• **Task description**: The reply should contain every entry exactly as given, with no pictures in it.

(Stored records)
*** Block opens ***

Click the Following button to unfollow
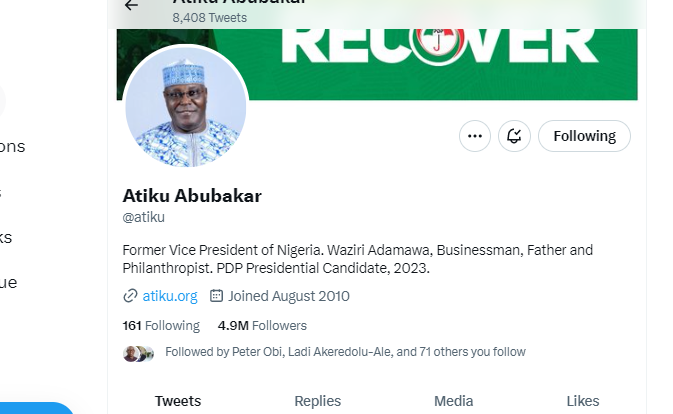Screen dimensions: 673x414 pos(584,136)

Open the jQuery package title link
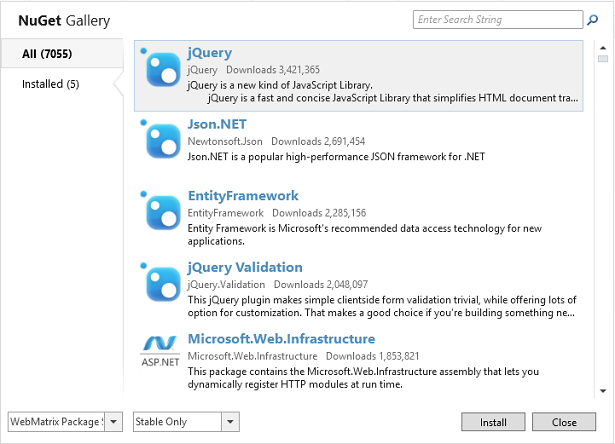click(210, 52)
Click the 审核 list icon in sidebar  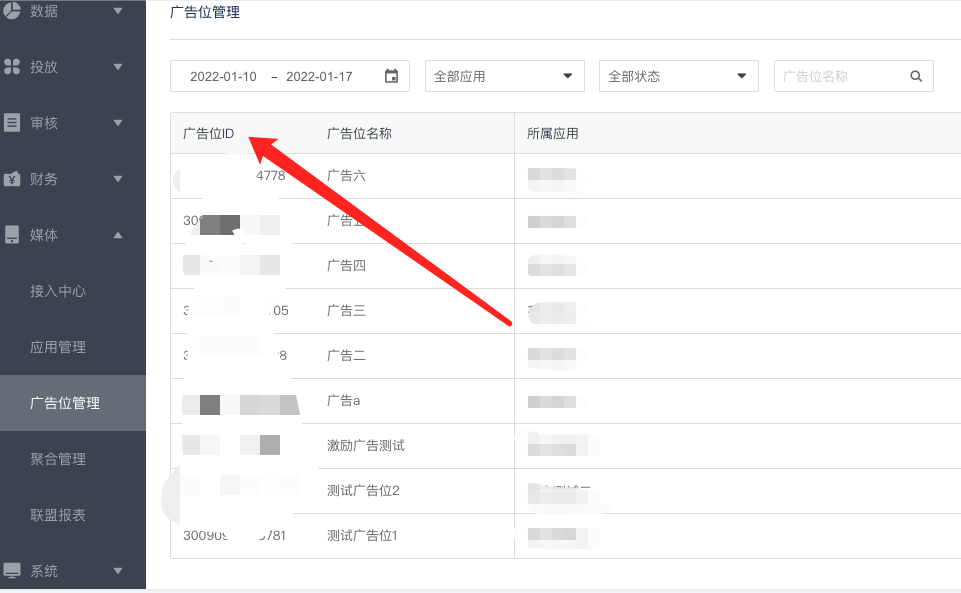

*** Block closes ***

• **Result for this task**:
Click the Following button to unfollow
Screen dimensions: 673x414 pos(584,136)

Open the jQuery package title link
click(210, 52)
Click the 审核 list icon in sidebar  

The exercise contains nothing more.